Durante muchos años, hasta cuando a Aces se le abrieron las agallas y decidió competir con Avianca, para terminar haciendo primero parte de la Alianza Summa, y desapareciendo luego, los manizaleños disfrutamos de un servicio de transporte aéreo francamente envidiable. Podíamos viajar a las tres ciudades más importantes del país, podíamos llegar al aeropuerto con una anticipación mínima, y se nos trataba con toda simpatía y respeto. De vez en cuando, es cierto, había demoras por razones meteorológicas, pero en muy contadas ocasiones. Esos aviones de Aces estaban muy bien dotados y operaban en ese aeropuerto con toda propiedad.

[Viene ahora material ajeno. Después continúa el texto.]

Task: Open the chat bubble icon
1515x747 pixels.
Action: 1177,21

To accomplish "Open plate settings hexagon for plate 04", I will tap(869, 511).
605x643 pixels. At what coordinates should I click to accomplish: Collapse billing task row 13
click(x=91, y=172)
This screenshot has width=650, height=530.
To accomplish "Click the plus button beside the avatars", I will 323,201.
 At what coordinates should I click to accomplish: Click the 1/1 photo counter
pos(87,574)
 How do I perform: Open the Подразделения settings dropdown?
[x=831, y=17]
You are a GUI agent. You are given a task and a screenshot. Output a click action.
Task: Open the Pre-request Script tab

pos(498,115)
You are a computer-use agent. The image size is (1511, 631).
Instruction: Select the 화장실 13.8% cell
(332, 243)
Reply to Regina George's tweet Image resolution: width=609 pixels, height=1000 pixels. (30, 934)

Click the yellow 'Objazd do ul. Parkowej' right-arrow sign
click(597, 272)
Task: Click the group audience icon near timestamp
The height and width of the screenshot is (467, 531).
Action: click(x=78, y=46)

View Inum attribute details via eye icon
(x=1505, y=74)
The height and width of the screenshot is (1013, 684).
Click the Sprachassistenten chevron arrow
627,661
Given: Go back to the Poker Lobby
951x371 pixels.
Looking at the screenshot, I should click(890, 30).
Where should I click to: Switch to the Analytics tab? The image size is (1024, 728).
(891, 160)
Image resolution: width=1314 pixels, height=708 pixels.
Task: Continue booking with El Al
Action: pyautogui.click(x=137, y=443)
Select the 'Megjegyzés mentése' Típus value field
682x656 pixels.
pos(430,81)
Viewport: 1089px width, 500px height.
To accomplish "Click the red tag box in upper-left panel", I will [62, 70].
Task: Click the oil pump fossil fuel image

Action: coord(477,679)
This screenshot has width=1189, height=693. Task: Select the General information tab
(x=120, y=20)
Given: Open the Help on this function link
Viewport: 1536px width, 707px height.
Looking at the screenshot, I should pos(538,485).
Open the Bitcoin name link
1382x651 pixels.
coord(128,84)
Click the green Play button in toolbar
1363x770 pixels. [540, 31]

Hoy la situación es muy distinta. Por una parte, con aviones para 40 pasajeros, y después para 60, los cierres del aeropuerto se volvieron más frecuentes. Se había ampliado la pista, pero no se instalaron las necesarias radioayudas ni los equipos tecnológicos requeridos para hacer más segura la operación. A los cierres por reales condiciones meteorológicas, que con los nuevos aviones resultaban más frecuentes, se sumaron los intereses de Avianca que suspendía los vuelos cuando tenía déficit de demanda para los jet de Matecaña. Nunca hubo un estudio serio que demostrara que La Nubia era tan deficiente como se aseguraba en la campaña negativa que iniciaron grupos de gentes de Manizales que se ilusionaban con la posibilidad de montar en Palestina un aerpuerto internacional. La historia de Aeropalestina es bien conocida y no vale la pena repetirla. Se han gastado millonadas que podrían haber servido, previo estudio técnco que nunca se realizó, para poner a La Nubia en condiciones óptimas. Parece imposible recuperar la imagen de La Nubia, y también parece imposible sacar adelante el aeropuerto nuevo después de todas las dificultades que ha enfrentado. Tampoco parece posible que una pista de 1.400 metros, igual que la de La Nubia pero mucho más lejos que ésta, pueda convencer a los manizaleños de viajar por allí, cuando existe, a una distancia no mucho mayor que la de este proyecto, una alternativa de las características de Matecaña. A esta altura del partido, parecería que solo un aeropuerto que pueda recibir aviones tipo aerobús o similares, podría resultar atractivo para los viajeros.
No creo posible conseguir los recursos para lo que se tiene programado. En cambio, si el ejército sale a salvar el proyecto, y logramos tener una pista de longitud suficiente para los aviones que tiene ahora Avianca, podría suceder que esta empresa retomara la ruta. Así, con Avianca y la empresa Easy-Fly compitiendo por el mercado, aunque inicialmente fuese sólo para dos o tres vuelos diarios a Bogotá, y alguno para Medellín y otro para Cali, ese podría ser un renacer para la historia de la aviación en Manizales.